Previous researches have already mentioned that both 10% ECC and heat using microwave diathermy precondition the muscles for subsequent damaging exercise bout, but no study has focused on the comparison of their effects. Therefore, purpose of the present study was to compare their preconditioning effect and to establish which one of them would be more beneficial in reducing muscle damage.

3. Patients and Methods

3.1. Subjects

Thirty six sedentary collegiate males (age 19-26 years) from Jamia Millia Islamia University, India, participated in the study. Ethical approval was granted by Institutional Human Ethical Committee and the subjects were given written informed consent. The subjects were explained the purpose and methodology and possible risks of the study. None of the subjects were involved in regular resistance training for at least 12 months prior to this investigation and all of them were free from any musculoskeletal disorder of upper extremities. The sample size was estimated using data of changes in maximal isometric strength from a previous study (14) in which a similar heat preconditioning using microwave was performed and the subjects from same population were used and eighteen subjects (n = 18) per group were shown to be necessary based on the effect size of (d) 1.27, alpha level of 0.05 and a power (1-[beta]) of 0.95.

3.2. Procedure and Protocol

A comparative, parallel group, prospective study design, random sampling was done for allocation of subjects into two experimental groups (n = 18 each group). Both the experimental groups performed Max-ECC of the elbow flexors with their non-dominant arm. 10% ECC group performed a bout of light load eccentric exercise of the elbow flexors of the non-dominant arm 2 days prior to maximal eccentric exercise (Max-ECC). Microwave diathermy (MWD) group received microwave diathermy treatment 1 day prior to Max-ECC. In both the groups, MVC, ROM, upper arm circumference, soreness were measured immediately before and 24-72 hours following the Max-ECC. Whereas serum CK and LDH activity were assessed immediately before and 24-48 hours following the Max-ECC. All of the measures were taken from the exercised arm and blood samples were taken from the contralateral arm.

MVC: Subjects were positioned supine on the couch. The non-dominant arm was positioned with the shoulder abducted 30[degrees], the elbow flexed 90[degrees] and forearm supinated (18) and the strength was measured with the help of a strain gauge. The subjects were asked to perform two maximal isometric contractions for 3 seconds each with 30 second rest in between the efforts. The average of the two MVC values was used for the determination of the exercise load (15).

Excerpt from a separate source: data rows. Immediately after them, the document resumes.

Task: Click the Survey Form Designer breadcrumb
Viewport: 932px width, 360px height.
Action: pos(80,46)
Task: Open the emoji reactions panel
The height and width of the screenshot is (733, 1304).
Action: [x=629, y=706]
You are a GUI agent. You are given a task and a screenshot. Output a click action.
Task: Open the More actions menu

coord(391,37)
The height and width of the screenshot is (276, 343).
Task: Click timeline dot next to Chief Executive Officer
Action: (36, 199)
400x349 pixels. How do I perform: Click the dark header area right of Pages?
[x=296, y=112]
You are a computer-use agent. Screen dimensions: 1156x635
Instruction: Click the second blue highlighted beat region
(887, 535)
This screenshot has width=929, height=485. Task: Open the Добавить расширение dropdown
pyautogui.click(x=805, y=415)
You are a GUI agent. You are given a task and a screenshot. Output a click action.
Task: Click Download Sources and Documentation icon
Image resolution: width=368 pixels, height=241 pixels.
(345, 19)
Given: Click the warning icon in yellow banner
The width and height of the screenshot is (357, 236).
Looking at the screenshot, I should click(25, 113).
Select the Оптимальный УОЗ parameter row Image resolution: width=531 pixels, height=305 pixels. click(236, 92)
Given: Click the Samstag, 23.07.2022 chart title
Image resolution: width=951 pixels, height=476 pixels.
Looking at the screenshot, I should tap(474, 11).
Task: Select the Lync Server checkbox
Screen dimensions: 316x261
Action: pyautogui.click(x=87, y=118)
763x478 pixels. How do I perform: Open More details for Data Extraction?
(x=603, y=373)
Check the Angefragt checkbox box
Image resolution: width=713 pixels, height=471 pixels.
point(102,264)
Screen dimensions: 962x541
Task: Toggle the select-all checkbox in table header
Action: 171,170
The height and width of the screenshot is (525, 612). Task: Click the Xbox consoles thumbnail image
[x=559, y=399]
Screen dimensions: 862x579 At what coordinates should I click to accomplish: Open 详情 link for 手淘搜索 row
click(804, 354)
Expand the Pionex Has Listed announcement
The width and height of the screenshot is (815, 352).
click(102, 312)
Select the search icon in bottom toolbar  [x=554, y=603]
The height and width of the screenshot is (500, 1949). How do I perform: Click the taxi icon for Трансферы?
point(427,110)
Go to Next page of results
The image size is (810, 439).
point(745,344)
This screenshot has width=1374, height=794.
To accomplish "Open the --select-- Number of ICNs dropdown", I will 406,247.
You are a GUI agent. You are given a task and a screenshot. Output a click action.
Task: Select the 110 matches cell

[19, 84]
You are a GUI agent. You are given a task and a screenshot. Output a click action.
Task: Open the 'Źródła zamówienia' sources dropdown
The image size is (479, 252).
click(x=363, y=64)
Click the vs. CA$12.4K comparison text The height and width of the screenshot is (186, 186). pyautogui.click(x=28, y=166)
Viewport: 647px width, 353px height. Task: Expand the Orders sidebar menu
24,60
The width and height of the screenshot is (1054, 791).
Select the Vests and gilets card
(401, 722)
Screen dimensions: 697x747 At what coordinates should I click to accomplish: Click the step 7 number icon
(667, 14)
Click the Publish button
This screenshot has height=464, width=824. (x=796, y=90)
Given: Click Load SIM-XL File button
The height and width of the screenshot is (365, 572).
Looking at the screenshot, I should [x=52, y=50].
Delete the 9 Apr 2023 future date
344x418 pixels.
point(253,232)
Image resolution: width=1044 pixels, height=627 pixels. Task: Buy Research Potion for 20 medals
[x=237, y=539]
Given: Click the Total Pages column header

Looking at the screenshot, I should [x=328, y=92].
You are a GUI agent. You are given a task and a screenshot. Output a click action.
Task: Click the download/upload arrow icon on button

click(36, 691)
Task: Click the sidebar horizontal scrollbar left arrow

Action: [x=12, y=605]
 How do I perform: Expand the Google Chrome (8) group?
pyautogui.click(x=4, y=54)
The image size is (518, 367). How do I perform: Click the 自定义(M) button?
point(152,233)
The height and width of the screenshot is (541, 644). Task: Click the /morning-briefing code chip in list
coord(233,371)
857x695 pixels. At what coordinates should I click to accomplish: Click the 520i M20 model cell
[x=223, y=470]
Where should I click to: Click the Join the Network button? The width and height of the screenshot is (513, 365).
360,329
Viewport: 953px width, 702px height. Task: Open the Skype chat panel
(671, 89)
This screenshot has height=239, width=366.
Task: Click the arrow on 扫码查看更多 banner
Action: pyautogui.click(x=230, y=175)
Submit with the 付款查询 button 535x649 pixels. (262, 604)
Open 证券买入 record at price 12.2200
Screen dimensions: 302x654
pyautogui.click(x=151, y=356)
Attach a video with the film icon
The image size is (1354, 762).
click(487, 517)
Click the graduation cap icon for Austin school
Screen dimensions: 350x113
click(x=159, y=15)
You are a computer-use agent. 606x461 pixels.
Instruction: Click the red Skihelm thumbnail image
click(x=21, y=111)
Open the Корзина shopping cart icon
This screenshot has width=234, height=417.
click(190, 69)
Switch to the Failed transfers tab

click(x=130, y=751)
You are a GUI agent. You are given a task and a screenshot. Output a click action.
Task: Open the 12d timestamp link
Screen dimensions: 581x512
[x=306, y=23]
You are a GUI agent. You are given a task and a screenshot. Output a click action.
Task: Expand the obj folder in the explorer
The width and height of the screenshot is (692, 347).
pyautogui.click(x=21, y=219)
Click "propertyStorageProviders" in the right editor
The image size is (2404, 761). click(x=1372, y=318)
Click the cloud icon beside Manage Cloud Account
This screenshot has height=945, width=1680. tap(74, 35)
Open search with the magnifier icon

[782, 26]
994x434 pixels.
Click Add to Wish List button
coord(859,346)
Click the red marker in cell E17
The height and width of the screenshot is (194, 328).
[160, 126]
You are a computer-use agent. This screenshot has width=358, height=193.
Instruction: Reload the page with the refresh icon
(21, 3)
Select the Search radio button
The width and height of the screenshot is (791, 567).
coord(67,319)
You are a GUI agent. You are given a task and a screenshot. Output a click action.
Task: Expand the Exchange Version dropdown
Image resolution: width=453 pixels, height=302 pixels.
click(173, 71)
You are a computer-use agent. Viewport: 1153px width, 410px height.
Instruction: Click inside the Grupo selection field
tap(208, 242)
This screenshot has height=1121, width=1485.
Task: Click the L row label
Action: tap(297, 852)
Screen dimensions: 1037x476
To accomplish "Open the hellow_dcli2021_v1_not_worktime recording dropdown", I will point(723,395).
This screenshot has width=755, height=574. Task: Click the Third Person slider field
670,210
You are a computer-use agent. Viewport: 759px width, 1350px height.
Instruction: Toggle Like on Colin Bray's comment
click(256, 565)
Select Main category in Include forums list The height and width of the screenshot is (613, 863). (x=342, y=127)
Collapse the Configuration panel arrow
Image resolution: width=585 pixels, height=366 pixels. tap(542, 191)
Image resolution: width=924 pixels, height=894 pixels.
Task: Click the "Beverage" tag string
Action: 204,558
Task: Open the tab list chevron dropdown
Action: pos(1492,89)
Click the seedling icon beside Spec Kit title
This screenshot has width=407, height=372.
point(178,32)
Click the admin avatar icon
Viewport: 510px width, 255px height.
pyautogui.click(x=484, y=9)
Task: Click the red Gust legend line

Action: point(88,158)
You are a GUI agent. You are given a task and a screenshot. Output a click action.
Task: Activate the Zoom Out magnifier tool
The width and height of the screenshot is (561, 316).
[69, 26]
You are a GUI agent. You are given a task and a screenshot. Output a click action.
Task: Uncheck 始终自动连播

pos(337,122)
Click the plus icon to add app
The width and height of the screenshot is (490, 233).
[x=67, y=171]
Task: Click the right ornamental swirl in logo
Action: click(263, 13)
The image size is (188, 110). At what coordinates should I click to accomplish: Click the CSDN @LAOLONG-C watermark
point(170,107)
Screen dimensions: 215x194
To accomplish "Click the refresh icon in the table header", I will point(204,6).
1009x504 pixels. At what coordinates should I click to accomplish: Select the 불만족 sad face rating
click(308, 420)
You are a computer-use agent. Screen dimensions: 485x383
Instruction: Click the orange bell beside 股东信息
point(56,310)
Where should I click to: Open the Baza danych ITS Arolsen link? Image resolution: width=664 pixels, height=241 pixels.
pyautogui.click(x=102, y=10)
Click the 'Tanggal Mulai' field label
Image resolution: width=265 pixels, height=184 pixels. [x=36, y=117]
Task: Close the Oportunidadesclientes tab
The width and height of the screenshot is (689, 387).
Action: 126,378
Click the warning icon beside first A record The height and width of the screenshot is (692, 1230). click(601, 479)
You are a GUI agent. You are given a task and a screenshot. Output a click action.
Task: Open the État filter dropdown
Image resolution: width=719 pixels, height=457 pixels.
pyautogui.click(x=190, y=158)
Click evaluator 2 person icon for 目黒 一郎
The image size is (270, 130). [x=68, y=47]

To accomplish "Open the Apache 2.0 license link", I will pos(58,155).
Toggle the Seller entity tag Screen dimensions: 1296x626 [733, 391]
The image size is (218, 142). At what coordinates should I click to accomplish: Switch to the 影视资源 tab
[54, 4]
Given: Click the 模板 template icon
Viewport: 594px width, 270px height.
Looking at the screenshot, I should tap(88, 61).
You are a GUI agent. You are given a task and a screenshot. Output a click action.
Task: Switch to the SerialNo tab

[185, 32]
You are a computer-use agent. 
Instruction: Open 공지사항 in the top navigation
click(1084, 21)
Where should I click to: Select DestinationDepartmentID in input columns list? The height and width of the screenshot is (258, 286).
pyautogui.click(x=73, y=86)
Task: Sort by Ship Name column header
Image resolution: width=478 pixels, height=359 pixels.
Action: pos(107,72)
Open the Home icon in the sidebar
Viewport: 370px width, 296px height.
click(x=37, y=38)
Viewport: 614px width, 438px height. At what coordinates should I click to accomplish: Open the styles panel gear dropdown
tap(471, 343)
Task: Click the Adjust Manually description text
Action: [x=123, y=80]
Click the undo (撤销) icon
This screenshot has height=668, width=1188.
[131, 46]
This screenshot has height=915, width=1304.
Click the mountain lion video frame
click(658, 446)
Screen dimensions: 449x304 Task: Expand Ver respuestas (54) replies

Max-ECC: Dumbbell weighing each of individual's MVC strength at 90[degrees] elbow flexion was used. For the exercise of the elbow

flexors, subjects were seated on a standard arm curl bench with the shoulder flexed at 45[degrees] and the forearm in a supinated position. The Max-ECC protocol described below was used in the previous study (19). Subjects were instructed to lower the dumbbell from an elbow flexed (50[degrees]) to elbow extended position (170[degrees]) in 4-5 seconds keeping the velocity as constant as possible (30[degrees]/ second). After each eccentric contraction, the examiner removed the load and the arm was returned to the starting position without load. The movement was repeated every 45 seconds for 30 repetitions. 10% ECC: Dumbbell set at 10% of MVC strength at 90[degrees] elbow flexion. The dumbbell weight was adjusted by sticking small lead bars (100 g each) to the dumbbell with tape. The 10% ECC consisted of five sets of six eccentric contractions, in which the subjects were instructed to lower the dumbbell from elbow flexed (90[degrees]) to an elbow fully extended position (0[degrees]) in 3 seconds. The dumbbell was removed by the therapist at the extended position and the arm was returned to the start position without load (15, 19). The interval between contractions was 10 seconds and a 2 minute rest between the sets was given (16). Heat preconditioning: The nondominant upper arm was exposed to heat preconditioning using microwave diathermy set at 150 watts for 20 minutes (13, 14). Subjects in the sitting position with the treatment arm relaxed and stretched on a bench placed in front of the body (13).

3.3. Dependent Variables

MVC: As explained previously, MVC was measured at 90[degrees] elbow flexion using strain gauge. Two measurements for maximal effort were taken and the average of the two values was used for further analysis (15).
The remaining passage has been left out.